How Much Prosody Can You Learn from Twenty Utterances?

  • Eric Keller
  • Brigitte Zellner Keller


It was examined how much speech material is required to build a prosodic model for duration, fundamental frequency and intensity. For each of two speakers, fifty multiple linear regression models were built on the basis of seventy utterances per speaker (7'522 and 7'643 segments respectively). Models based on eight and twenty utterances showed good stability, satisfactory prediction for novel material, as well as closeness of fits comparable to those reported by other researchers for much larger corpora. Linear regressions were typically based on about ten independent predictors per prosodic parameter, which had previously been ranked according to their prediction of the dependent parameter. This ranking procedure advantageously replaced more commonly used regression trees.

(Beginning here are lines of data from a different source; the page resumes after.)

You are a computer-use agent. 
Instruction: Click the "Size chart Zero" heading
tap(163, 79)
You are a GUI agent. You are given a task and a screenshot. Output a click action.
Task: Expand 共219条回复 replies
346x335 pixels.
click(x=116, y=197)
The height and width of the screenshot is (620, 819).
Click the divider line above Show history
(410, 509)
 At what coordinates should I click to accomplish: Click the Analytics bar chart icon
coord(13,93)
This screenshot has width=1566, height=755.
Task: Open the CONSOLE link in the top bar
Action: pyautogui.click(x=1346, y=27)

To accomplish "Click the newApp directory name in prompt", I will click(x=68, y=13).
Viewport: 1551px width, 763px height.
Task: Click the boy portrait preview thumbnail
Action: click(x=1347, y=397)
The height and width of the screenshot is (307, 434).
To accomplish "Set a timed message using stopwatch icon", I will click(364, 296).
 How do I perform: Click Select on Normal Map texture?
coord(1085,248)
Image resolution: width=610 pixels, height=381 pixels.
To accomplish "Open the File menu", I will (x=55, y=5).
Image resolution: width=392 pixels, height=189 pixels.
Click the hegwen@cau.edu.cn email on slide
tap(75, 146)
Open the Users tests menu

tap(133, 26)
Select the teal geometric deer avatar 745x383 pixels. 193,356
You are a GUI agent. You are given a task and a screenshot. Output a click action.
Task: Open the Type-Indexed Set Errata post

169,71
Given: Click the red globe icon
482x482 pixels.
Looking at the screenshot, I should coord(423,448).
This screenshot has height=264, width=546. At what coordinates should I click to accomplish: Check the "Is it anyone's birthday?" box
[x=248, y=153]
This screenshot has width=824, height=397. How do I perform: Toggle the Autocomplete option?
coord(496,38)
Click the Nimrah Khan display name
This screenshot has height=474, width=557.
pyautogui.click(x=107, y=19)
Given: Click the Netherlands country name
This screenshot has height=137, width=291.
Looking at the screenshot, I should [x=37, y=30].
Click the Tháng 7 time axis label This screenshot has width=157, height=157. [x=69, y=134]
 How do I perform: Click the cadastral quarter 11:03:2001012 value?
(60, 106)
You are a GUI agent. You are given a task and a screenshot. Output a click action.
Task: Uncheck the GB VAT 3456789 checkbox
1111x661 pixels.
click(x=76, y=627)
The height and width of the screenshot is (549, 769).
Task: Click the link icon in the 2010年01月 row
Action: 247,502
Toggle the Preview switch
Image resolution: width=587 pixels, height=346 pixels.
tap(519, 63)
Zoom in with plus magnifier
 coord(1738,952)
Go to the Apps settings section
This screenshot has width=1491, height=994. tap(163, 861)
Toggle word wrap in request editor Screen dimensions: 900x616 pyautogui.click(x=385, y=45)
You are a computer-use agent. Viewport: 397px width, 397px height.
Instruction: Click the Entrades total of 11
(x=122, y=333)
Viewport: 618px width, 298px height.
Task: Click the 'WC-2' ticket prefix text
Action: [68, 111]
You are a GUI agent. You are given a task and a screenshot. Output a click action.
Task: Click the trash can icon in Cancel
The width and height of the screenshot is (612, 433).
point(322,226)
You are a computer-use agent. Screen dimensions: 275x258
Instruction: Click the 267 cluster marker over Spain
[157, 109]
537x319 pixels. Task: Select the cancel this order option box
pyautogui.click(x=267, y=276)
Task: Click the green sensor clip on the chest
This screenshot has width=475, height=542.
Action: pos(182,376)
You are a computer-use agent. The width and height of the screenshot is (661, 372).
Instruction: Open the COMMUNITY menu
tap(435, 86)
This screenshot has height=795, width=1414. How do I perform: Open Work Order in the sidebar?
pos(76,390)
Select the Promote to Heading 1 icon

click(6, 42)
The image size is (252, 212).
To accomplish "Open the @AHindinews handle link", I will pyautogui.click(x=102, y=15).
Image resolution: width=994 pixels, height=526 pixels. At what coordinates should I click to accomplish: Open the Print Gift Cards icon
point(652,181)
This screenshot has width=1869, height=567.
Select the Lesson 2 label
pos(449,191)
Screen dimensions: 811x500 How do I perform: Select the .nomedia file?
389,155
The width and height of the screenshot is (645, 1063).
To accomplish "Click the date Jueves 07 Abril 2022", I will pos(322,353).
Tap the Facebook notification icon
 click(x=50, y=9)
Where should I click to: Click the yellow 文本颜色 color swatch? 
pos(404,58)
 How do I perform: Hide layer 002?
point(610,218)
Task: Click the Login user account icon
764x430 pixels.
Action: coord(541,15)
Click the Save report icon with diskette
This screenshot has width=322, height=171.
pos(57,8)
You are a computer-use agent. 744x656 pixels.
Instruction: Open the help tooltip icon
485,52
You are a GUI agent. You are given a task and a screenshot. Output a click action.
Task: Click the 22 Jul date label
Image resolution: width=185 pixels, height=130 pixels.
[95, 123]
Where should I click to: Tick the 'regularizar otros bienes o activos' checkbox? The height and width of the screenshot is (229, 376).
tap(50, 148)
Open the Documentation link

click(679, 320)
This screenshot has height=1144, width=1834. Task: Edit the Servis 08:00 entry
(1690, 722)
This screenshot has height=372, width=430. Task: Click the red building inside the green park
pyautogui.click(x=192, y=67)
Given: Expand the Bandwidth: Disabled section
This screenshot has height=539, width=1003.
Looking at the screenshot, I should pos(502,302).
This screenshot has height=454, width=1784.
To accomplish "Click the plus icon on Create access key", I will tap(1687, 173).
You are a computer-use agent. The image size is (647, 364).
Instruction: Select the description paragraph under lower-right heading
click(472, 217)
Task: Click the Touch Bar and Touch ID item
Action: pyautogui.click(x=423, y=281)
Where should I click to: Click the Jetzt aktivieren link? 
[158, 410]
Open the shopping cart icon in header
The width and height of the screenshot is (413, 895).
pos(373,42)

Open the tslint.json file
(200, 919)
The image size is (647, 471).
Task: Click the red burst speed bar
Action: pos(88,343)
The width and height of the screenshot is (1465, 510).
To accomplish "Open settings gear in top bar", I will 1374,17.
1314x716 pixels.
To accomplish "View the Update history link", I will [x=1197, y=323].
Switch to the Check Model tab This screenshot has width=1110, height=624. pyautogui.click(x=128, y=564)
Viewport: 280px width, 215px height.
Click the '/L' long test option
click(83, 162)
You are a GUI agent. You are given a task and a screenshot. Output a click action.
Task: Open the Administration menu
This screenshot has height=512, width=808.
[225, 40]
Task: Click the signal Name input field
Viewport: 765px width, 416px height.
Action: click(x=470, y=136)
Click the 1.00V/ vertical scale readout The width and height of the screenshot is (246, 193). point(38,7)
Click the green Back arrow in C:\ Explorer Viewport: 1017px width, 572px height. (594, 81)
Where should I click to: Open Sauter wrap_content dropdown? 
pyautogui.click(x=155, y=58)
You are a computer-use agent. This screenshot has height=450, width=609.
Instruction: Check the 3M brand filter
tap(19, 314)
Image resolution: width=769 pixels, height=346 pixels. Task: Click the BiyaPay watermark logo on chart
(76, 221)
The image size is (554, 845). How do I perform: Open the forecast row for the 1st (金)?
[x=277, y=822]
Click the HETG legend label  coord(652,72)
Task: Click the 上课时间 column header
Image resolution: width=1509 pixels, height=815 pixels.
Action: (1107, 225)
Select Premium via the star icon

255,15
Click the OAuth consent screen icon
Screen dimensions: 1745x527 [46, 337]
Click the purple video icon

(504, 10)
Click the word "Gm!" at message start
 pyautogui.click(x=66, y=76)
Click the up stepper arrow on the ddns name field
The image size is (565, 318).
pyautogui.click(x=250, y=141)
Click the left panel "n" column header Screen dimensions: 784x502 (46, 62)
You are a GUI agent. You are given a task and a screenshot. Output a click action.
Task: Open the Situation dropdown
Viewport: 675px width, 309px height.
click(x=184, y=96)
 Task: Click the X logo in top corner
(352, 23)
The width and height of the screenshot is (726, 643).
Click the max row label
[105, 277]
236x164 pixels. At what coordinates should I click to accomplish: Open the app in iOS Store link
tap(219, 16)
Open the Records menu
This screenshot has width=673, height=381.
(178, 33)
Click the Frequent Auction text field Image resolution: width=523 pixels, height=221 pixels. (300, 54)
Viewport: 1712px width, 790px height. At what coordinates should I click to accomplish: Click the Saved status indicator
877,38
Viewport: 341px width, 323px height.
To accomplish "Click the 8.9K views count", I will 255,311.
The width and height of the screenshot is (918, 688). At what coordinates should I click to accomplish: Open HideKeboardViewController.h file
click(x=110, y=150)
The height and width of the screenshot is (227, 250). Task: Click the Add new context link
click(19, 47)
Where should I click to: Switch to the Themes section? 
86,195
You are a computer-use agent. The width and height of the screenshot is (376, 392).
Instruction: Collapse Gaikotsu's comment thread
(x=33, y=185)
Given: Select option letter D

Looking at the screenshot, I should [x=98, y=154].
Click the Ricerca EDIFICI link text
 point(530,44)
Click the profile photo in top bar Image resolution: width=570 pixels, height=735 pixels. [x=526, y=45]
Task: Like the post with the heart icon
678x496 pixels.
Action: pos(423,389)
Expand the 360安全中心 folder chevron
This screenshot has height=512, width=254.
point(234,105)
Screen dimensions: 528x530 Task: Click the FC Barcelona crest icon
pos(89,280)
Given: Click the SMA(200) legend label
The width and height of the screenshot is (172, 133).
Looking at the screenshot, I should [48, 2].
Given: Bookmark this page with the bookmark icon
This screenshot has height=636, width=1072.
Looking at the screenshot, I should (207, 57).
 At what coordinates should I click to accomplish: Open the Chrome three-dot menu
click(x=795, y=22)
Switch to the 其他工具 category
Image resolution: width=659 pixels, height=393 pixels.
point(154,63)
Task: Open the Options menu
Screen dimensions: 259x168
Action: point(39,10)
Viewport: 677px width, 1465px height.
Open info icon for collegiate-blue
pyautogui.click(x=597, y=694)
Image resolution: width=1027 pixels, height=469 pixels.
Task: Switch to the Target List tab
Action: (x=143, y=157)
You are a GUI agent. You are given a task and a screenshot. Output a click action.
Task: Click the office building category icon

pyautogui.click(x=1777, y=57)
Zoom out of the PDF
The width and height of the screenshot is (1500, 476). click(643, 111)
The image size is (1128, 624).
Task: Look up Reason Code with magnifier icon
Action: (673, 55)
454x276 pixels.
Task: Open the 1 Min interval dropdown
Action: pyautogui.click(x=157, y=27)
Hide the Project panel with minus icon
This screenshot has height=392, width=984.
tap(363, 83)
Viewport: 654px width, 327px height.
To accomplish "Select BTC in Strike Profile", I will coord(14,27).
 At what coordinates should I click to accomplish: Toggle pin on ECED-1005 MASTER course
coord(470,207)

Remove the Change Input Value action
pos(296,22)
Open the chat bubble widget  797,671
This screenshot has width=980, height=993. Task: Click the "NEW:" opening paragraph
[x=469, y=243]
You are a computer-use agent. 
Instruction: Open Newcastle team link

Variation in the closeness of fit of models based on sliding windows eight and twenty utterances long were traced to variations in bias, i.e., in the degree to which models systematically under- or overestimate target values. While the models in this study involved simple, non-optimized linear regressions without interactions, avenues are suggested for further improving the performance of this class of models. The results of this study suggest that a series of well-adapted small-footprint models provide more accurate information about the individual use of prosody in specific speech situations than a single model based on abundant data.
Keller, E., & Zellner Keller, B. (2013). How Much Prosody Can You Learn from Twenty Utterances?. Linguistik Online, 17(5).